- **REQUIRED TASK 1**
In the post on Saddam's execution, what did W. say he wished about how the execution was carried out?
- **REQUIRED TASK 2**
Repeat the passage of the post on Saddam's execution, starting with "W.'s handlers at" and going on through "is ever dignified.", and rename "video" as "footage".

- **ARTICLE**
Friday, January 05, 2007

Bungling on the Gallows:

The story of Nuri al-Maliki's bungling of Saddam's execution goes on. One would have thought that by now we'd be on to some new disaster in Iraq. But no. The political reverberations from the rush-job to kill Saddam haven't ended yet. Even the arrest of a few of the usual suspects hasn't stemmed the avalanche of condemnation raining down on the Iraqi and U.S. governments. (Imagine that!) The NYT reports today that as W. prepares to begin the sales pitch for his New Way Forward in Iraq, Republican and Democratic lawmakers were still expressing "dismay at the scene surrounding the final minutes of Mr. Hussein's life." Even John McCain, 'Mr. Surge,' said "It's a very bad thing, it's harmful and I'm sorry it happened." Gosh, it's bad enough the Dems are in control of Congress, but when you've got McCain saying stuff like that you know you've got a serious PR problem that's sure to make the selling of the NWF a lot more difficult.

W.'s handlers at the White House have apparently finally gotten the message that no one is willing to put this behind them and move on quite yet. So yesterday, W. for the first time acknowledged that something had actually gone wrong -- though, naturally, he hadn't seen the video -- but the best reaction he could muster was to say that he wished that the execution had "been done in a more dignified way." By "dignified," I guess he really means that he wishes the sordid nature of the killing hadn't been broadcast all over the world. I don't see how hanging someone, even a brutal tyrant, is ever dignified.

- **DATA SECTION**

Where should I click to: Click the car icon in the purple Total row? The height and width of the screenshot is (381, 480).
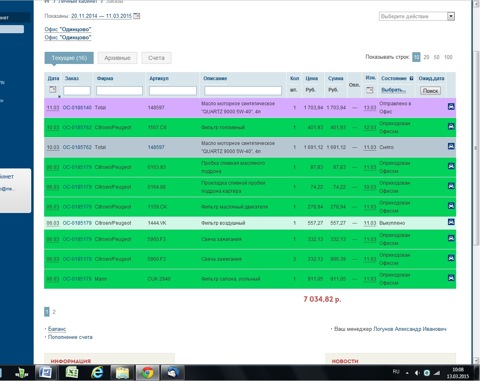pyautogui.click(x=451, y=107)
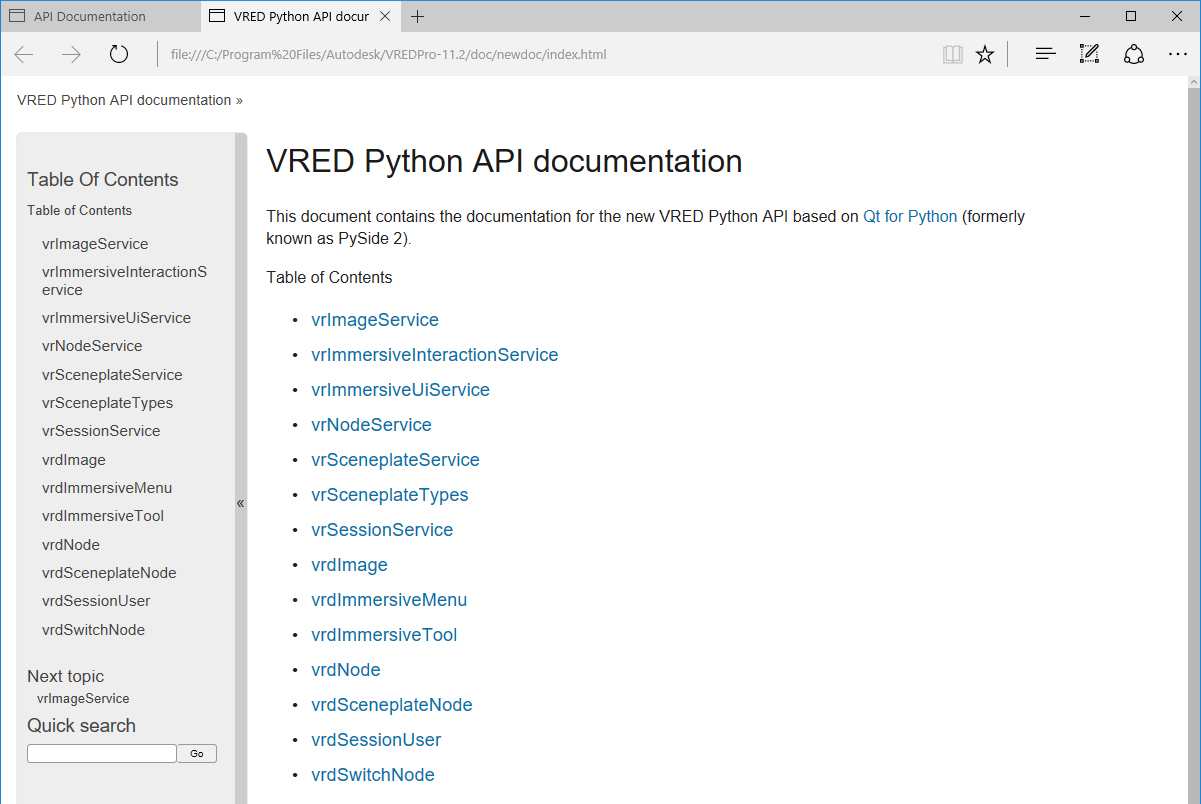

- **FINAL RESULT 1**
He wished it had "been done in a more dignified way."

- **FINAL RESULT 2**
W.'s handlers at the White House have apparently finally gotten the message that no one is willing to put this behind them and move on quite yet. So yesterday, W. for the first time acknowledged that something had actually gone wrong -- though, naturally, he hadn't seen the footage -- but the best reaction he could muster was to say that he wished that the execution had "been done in a more dignified way." By "dignified," I guess he really means that he wishes the sordid nature of the killing hadn't been broadcast all over the world. I don't see how hanging someone, even a brutal tyrant, is ever dignified.